De Rémi Fontaine pour Le Salon beige (extraits de Le communautarisme est-il est un péché ? Via Romana, 2008) :
– Le communautarisme est un concept analogique, comme on dit en philosophie, fondé sur une réalité : la communauté. C’est-à-dire qu’il se dit et se vit de plusieurs façons plus ou moins bonnes ou mauvaises, selon qu’il est plus ou moins ordonné ou non au bien commun général.
D’après le petit Robert c’est un système (disons une pensée ou doctrine) qui développe (défend) la formation de communautés par opposition au métissage individualiste. Par extension, ce peut être la proposition d’une société selon un modèle organique (subsidiarité) plutôt que mécaniste (étatisme laïciste). Mais l’homme étant naturellement un animal social et politique, personne en fait (à part l’ermite ou la brute) n’échappe au communautarisme. Pas même le laïcisme jacobin de stricte observance qui, après la destruction (partielle) des corps intermédiaires, recrée artificiellement ses propres communautés (départements, partis, lobbies de toutes sortes : gay, féministe, immigrationniste…) selon le principe maçonnique : « dissoudre et coaguler ».
Il faut donc bien distinguer :
– les communautés légitimes (dites d’ouverture), naturelles ou d’élection, de droit inné ou acquis, qui répondent diversement au bien commun national. Par exemple : les familles, les paroisses, les communes, les provinces, les communautés de travail ou corps de métier, les catholiques ou les protestants de France, le peuple breton ou corse, les Portugais ou les Arméniens habitant en France, la communauté des harkis, les corps de métiers, un club de joueurs de pétanque, etc. ;
– les communautés illégitimes (dites aussi d’enfermement), artificielles ou contre-nature, parce que fondées sur un désordre politique, moral ou religieux qui nuit au bien commun. Par exemple : les mafias de toutes sortes, un certain lobby gay par son prosélytisme exclusif, un certain lobby islamiste prônant le terrorisme, la secte du temple solaire, etc…
Il faut distinguer à la fois pour unir (les communautés légitimes) et pour opposer (les légitimes aux moins légitimes, voire aux malsaines)…
– Et du point de vue catholique, qu’en est-il justement ?
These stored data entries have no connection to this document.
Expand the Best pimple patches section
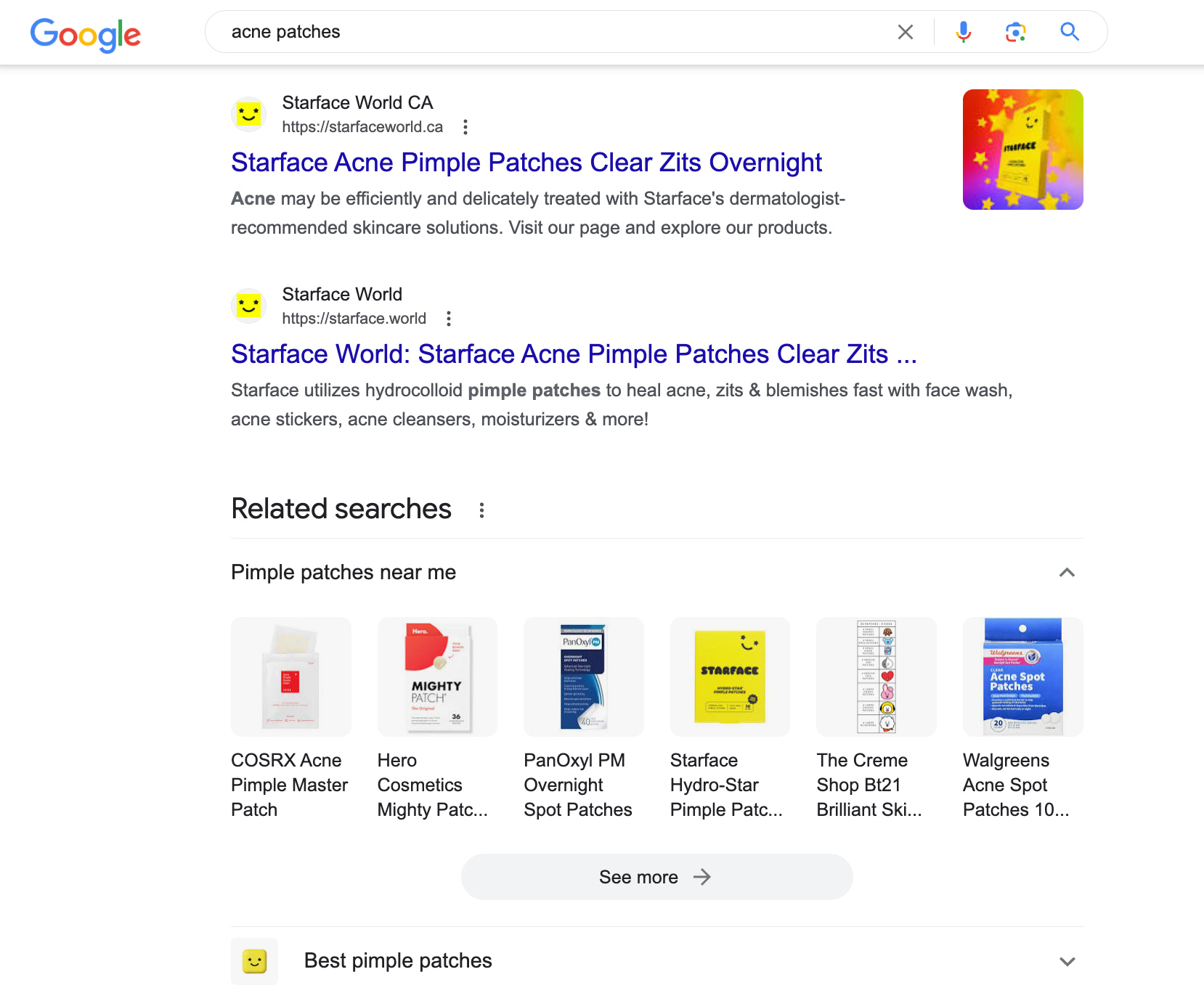(1067, 961)
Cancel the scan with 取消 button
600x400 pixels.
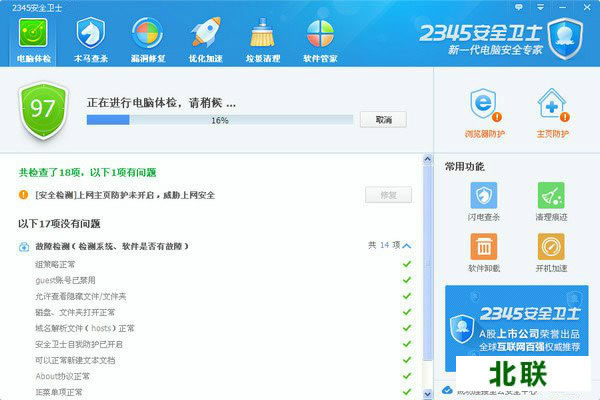coord(383,120)
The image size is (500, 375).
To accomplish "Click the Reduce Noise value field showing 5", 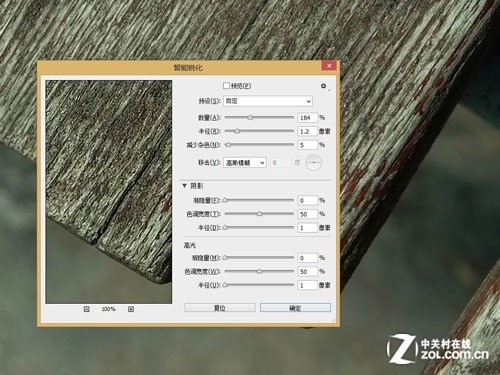I will pyautogui.click(x=307, y=145).
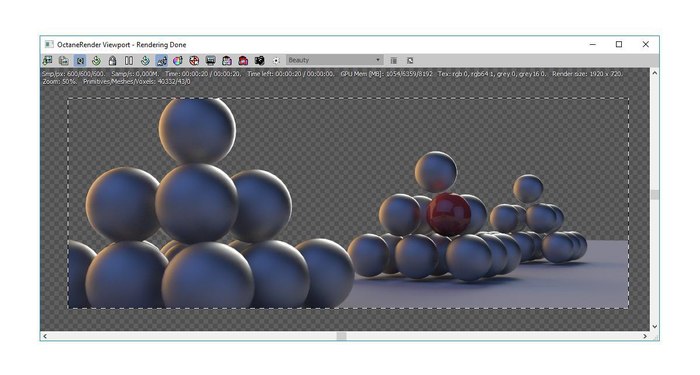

– En tant qu’universelle et que société surnaturelle de personnes, l’Eglise catholique assume toutes les communautés et tous les communautarismes légitimes (par inculturation) à commencer (ou à finir) par celui de la nation, société naturelle de familles. Par sa réunion du naturel et du surnaturel, du temporel et du spirituel, de la singularité et de l’universalité, elle seule sans doute dépasse vraiment le communautarisme ou constitue éminemment le Communautarisme d’ouverture (avec un C majuscule) auquel participent les sains et légitimes communautarismes ! (…) Je rejoins Denis Sureau lorsqu’il déclare :
« L’Eglise n’est pas une association particulière parmi d’autres mais une communauté plus vaste, la seule véritablement universelle, “catholique” au sens originel du terme. Accepter le présupposé propre à la modernité libérale selon lequel la “catholica” n’est qu’une partie du tout constitué par la communauté nationale conduit inévitablement à refuser toute prétention de cette partie à imposer ses vues – prétention odieuse et « sectaire ». Contre le projet moderne de privatiser la foi et de marginaliser l’Eglise, nous devons retrouver la dimension publique, sociale, du Salut. »
Communauté comme communion universelle de personnes, mais aussi communion de communautés, l’Eglise est assurément « la seule internationale qui tienne »… Pour s’épanouir, la communauté ecclésiale a besoin de communautés temporelles spécifiquement chrétiennes, selon le théorème de Madiran inspiré de Péguy et vérifié par l’histoire :
« Il ne suffit pas d’avoir la foi. Nous sommes faits pour vivre notre temporel en chrétienté. Ailleurs quand ce n’est pas le martyre physique, ce sont les âmes qui n’arrivent plus à respirer. »
Les laïcs catholiques aideront d’autant mieux l’Eglise à faire son œuvre salvatrice dans cette société sécularisée qu’ils seront capables de restaurer un pouvoir temporel du laïcat chrétien distinct aussi bien des autorités religieuses (si possible amies) que des autorités civiles (neutres ou hostiles)… Il importe pour eux de rétablir un (contre-)pouvoir spécifique composant ou luttant en prudence avec le pouvoir civil en place en vue précisément de restaurer la juste distinction et la coopération (sub)ordonnée des ordres temporel et spirituel.